ACTIVITY -
What you give back should match the entries below character for character.

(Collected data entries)
§
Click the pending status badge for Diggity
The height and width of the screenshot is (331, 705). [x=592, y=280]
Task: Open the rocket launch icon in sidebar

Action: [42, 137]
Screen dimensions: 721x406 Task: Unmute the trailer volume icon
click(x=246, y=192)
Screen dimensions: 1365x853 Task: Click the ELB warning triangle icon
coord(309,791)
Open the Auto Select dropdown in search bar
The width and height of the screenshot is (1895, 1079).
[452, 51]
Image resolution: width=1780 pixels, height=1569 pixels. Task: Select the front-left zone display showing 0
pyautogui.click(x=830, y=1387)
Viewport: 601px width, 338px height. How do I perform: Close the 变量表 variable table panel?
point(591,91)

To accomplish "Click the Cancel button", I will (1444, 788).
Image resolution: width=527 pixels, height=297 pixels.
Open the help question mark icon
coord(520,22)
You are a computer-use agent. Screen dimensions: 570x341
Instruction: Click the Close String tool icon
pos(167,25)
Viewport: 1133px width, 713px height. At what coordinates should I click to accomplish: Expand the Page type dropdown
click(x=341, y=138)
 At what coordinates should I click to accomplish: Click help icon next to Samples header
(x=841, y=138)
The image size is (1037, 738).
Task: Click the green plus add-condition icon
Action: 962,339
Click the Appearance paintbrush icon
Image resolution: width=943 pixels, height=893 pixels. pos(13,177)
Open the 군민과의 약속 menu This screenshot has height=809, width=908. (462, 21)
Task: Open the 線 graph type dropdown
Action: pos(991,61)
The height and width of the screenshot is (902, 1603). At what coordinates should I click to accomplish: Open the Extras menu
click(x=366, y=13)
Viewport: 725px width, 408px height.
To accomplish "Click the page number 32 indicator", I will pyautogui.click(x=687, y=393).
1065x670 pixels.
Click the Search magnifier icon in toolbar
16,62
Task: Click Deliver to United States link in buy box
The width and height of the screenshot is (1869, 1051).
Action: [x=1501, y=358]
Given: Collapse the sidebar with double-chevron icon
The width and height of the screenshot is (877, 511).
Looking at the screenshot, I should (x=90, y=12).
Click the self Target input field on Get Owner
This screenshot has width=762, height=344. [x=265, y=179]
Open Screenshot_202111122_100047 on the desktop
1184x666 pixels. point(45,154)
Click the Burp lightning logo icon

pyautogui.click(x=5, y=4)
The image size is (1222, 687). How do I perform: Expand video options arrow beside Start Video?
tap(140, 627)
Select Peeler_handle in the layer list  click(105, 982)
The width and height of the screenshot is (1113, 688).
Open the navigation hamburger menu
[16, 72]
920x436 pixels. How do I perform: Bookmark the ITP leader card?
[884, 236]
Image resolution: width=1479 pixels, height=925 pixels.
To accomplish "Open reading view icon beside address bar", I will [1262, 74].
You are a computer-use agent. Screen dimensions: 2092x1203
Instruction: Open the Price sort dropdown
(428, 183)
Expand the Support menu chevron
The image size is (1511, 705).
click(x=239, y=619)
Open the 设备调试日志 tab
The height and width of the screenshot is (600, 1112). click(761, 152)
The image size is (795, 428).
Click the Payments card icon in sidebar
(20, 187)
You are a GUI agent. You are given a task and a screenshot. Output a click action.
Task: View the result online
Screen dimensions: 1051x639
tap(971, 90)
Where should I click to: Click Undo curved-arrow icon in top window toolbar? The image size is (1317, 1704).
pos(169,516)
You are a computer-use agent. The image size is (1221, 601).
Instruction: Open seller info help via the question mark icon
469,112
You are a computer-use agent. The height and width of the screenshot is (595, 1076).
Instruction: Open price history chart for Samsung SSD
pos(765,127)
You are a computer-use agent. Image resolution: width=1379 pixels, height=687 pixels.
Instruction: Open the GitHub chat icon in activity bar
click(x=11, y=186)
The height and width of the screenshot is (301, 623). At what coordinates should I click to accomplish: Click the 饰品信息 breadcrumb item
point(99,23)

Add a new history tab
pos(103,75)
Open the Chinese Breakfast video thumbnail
§
SOLUTION BELOW -
Click the pending status badge for Diggity
The height and width of the screenshot is (331, 705). [x=592, y=280]
Task: Open the rocket launch icon in sidebar

Action: [42, 137]
Screen dimensions: 721x406 Task: Unmute the trailer volume icon
click(x=246, y=192)
Screen dimensions: 1365x853 Task: Click the ELB warning triangle icon
coord(309,791)
Open the Auto Select dropdown in search bar
The width and height of the screenshot is (1895, 1079).
[452, 51]
Image resolution: width=1780 pixels, height=1569 pixels. Task: Select the front-left zone display showing 0
pyautogui.click(x=830, y=1387)
Viewport: 601px width, 338px height. How do I perform: Close the 变量表 variable table panel?
point(591,91)

To accomplish "Click the Cancel button", I will (1444, 788).
Image resolution: width=527 pixels, height=297 pixels.
Open the help question mark icon
coord(520,22)
You are a computer-use agent. Screen dimensions: 570x341
Instruction: Click the Close String tool icon
pos(167,25)
Viewport: 1133px width, 713px height. At what coordinates should I click to accomplish: Expand the Page type dropdown
click(x=341, y=138)
 At what coordinates should I click to accomplish: Click help icon next to Samples header
(x=841, y=138)
The image size is (1037, 738).
Task: Click the green plus add-condition icon
Action: 962,339
Click the Appearance paintbrush icon
Image resolution: width=943 pixels, height=893 pixels. pos(13,177)
Open the 군민과의 약속 menu This screenshot has height=809, width=908. (462, 21)
Task: Open the 線 graph type dropdown
Action: pos(991,61)
The height and width of the screenshot is (902, 1603). At what coordinates should I click to accomplish: Open the Extras menu
click(x=366, y=13)
Viewport: 725px width, 408px height.
To accomplish "Click the page number 32 indicator", I will pyautogui.click(x=687, y=393).
1065x670 pixels.
Click the Search magnifier icon in toolbar
16,62
Task: Click Deliver to United States link in buy box
The width and height of the screenshot is (1869, 1051).
Action: [x=1501, y=358]
Given: Collapse the sidebar with double-chevron icon
The width and height of the screenshot is (877, 511).
Looking at the screenshot, I should (x=90, y=12).
Click the self Target input field on Get Owner
This screenshot has width=762, height=344. [x=265, y=179]
Open Screenshot_202111122_100047 on the desktop
1184x666 pixels. point(45,154)
Click the Burp lightning logo icon

pyautogui.click(x=5, y=4)
The image size is (1222, 687). How do I perform: Expand video options arrow beside Start Video?
tap(140, 627)
Select Peeler_handle in the layer list  click(105, 982)
The width and height of the screenshot is (1113, 688).
Open the navigation hamburger menu
[16, 72]
920x436 pixels. How do I perform: Bookmark the ITP leader card?
[884, 236]
Image resolution: width=1479 pixels, height=925 pixels.
To accomplish "Open reading view icon beside address bar", I will [1262, 74].
You are a computer-use agent. Screen dimensions: 2092x1203
Instruction: Open the Price sort dropdown
(428, 183)
Expand the Support menu chevron
The image size is (1511, 705).
click(x=239, y=619)
Open the 设备调试日志 tab
The height and width of the screenshot is (600, 1112). click(761, 152)
The image size is (795, 428).
Click the Payments card icon in sidebar
(20, 187)
You are a GUI agent. You are given a task and a screenshot. Output a click action.
Task: View the result online
Screen dimensions: 1051x639
tap(971, 90)
Where should I click to: Click Undo curved-arrow icon in top window toolbar? The image size is (1317, 1704).
pos(169,516)
You are a computer-use agent. The image size is (1221, 601).
Instruction: Open seller info help via the question mark icon
469,112
You are a computer-use agent. The height and width of the screenshot is (595, 1076).
Instruction: Open price history chart for Samsung SSD
pos(765,127)
You are a computer-use agent. Image resolution: width=1379 pixels, height=687 pixels.
Instruction: Open the GitHub chat icon in activity bar
click(x=11, y=186)
The height and width of the screenshot is (301, 623). At what coordinates should I click to accomplish: Click the 饰品信息 breadcrumb item
point(99,23)

Add a new history tab
pos(103,75)
Open the Chinese Breakfast video thumbnail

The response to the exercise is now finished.